Flora and Fauna of Regency England

by Michele Ann Young

Our Naturist kindly tells us that rosemary blooms in April. Rosemary is a hardy evergreen plant and will live for up to twenty years, growing to a height of around three feet. It is a decorative herb originating from the Mediterranean and bears small, blue or white flowers in late spring. So this herb would be commonly found in kitchen gardens. My mum had a huge one. We had to fight with it to get the car door open in the drive. I loved the scent when you crush the leaves.

The nice thing about this is of course that we are very familiar with it today. I am going to pop it under food too.
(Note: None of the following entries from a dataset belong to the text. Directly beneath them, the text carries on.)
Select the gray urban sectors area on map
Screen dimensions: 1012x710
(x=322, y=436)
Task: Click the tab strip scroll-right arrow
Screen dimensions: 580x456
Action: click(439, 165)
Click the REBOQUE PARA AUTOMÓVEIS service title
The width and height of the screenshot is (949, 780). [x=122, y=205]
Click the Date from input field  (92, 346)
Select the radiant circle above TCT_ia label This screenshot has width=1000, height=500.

April is the time for spring bulbs, tulips among them as reported by Robert Furber in his 1730 Twelve Month's of Flowers which could well have been a resource for an enthusiastic gardner in the Regency.

Tulips came from Turkey to Europe. Between 1634 and 1637, the early enthusiasm for the new flowers triggered a speculative frenzy now known as the tulip mania and tulip bulbs were then considered a form of currency.

This is a picture of an "old English Tulip" or a flamed tulip. The flaming or feathering apparently caused by a virus, and never the same two years in a row, if I understand my reading correctly. It is a variety which has almost died out, but this is what tulips would have looked like in the Regency. If you are interested in Old English Tulips, The Wakefield and North of England Tulip Society established in 1836 might be the place to start.

This bird exists and nests out on the heaths of England. It is a Stonechat. It is called a stone chat because its breeding and alarm call sounds like two pebbles being clinked together. Want to hear it? Go here. Isn't technology wonderful? This bird likes to nest in bushy shrubs like gorse in the early spring.

Well that is it from me. I have some writing to get done today. Almost at the end of this book, so I am hoping to finish it today. Always exciting. But then comes the editing.